Сегодня революционные требования кажутся наивным, а реформистские требования – тщетными. Слишком часто именно здесь завершаются споры- какая из позиций побеждает и стратегический императив об изменении нашего положения забывается. Требования, которые мы выдвигаем, нацелены на не-реформистские преобразования. Имеются в виду три веши. Первое, имеющийся горизонт утопии ограничивается тем, что сам капитализм готов допустить. Т.е. необходимо перейти от вежливых просьб к настоятельным требованиям, заряженным воинственностью и антагонизмом. Такие требования соединяют нацеленность утопий на будущее с непосредственным предъявлением требования, запуская «безжалостный утопизм». Второе, эти не-реформистские положения накладываются на реальные тенденции сегодняшнего мира, обретая жизненную силу, котрой недостаёт революционным мечтаниям. Третье, и наиболее важное, - такие требования сдвигают текущее политическое равновесие и конструируют платформу будущего развития. Формируется открытый горизонт бегства из настоящего, а вовсе не механический переход к последующему пре-детерминированному этапу истории. 

Эти предложения не выведут нас из капитализма, но они обещают порвать с неолиберализмом и установить новое равновесие политических, экономических и социальных сил. От общественного демократического консенсуса к неолиберальному консенсусу наш аргумент состоит в том, что левые должны мобилизоваться вокруг консенсуса пост-работы.

В конечном итоге наши желания направлены на преобразование мира, а не на само-удовлетворение от утверждения собственной правоты. Если бы события указывали на ошибочность нашей критики, мы бы с удовольствием это признали. Т.о. для нас важным разделом книги является её вторая часть: анализ глобального пере-населения и видение будущего. Мы выдвигаем четыре условия в качестве отправной точки для начала дискуссии вокруг МПР:
1.Полная автоматизация
2.Сокращение трудовой недели
3. Предоставление базового дохода
4.Снижение роли трудовой этики
(прим: Авторы соглашаются, что этих условий недостаточно. Во всяком случае следует учесть феминистские аспекты).
-----
ЗАДАНИЕ A
Вокруг какого консенсуса, по словам авторов отрывка, должны мобилизоваться левые?
ЗАДАНИЕ B
Выпишите из отрывка без изменений часть, которая начинается со слов «Эти предложения не» и заканчивается словами «вокруг консенсуса пост-работы.».

СОХРАНЁННЫЕ ДАННЫЕ
-----
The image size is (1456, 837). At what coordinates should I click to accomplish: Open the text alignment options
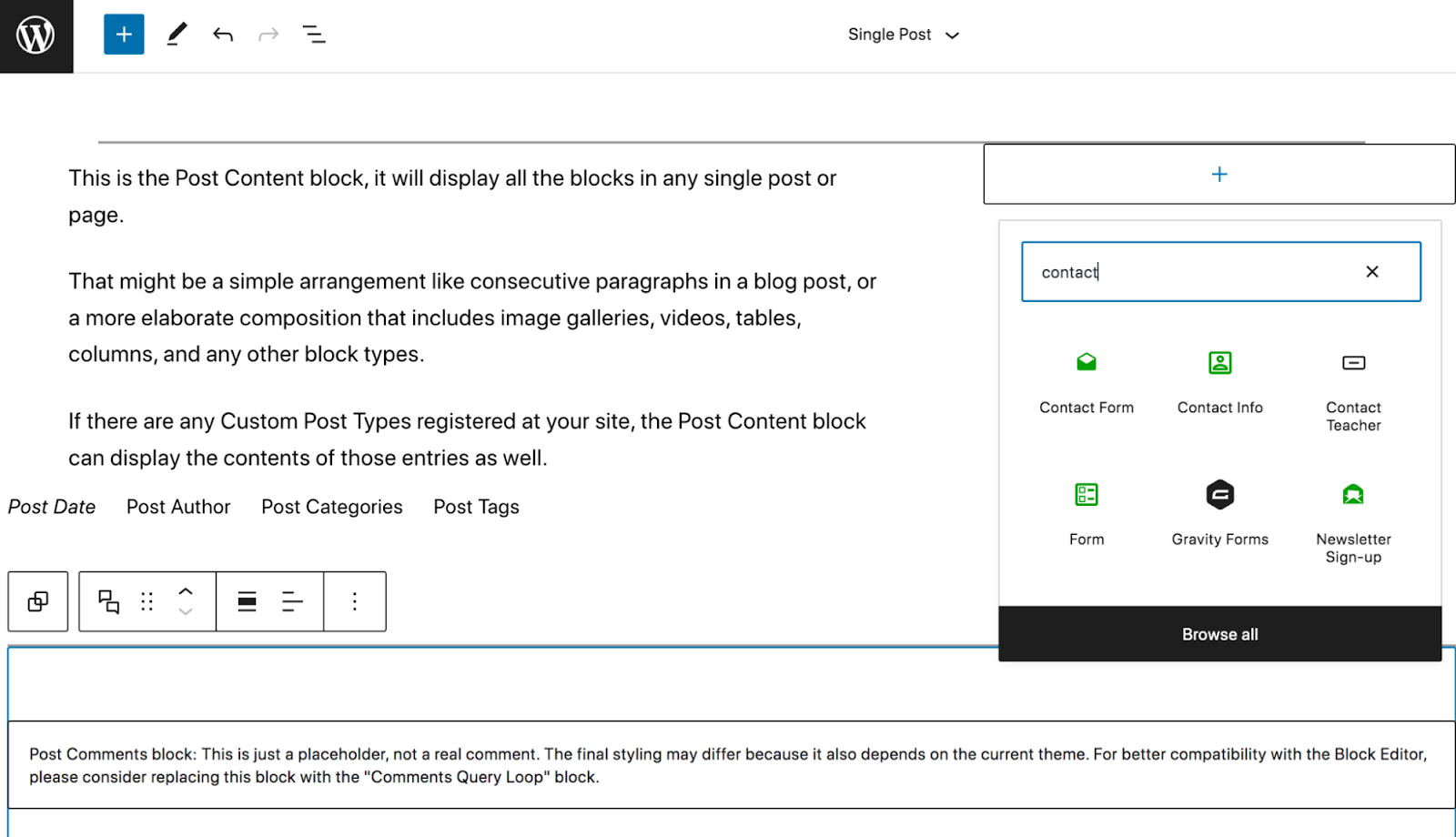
-----
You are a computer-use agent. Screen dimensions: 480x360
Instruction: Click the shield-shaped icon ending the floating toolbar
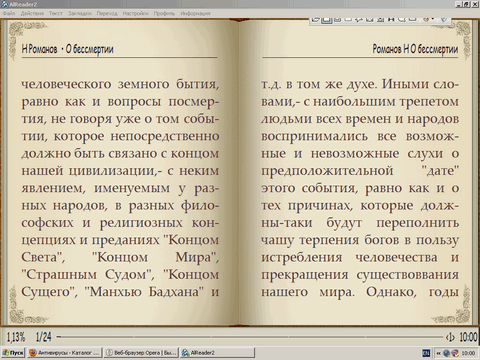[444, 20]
-----
ПОЛНЫЙ ОТВЕТ A
Вокруг консенсуса пост-работы.

ПОЛНЫЙ ОТВЕТ B
Эти предложения не выведут нас из капитализма, но они обещают порвать с неолиберализмом и установить новое равновесие политических, экономических и социальных сил. От общественного демократического консенсуса к неолиберальному консенсусу наш аргумент состоит в том, что левые должны мобилизоваться вокруг консенсуса пост-работы.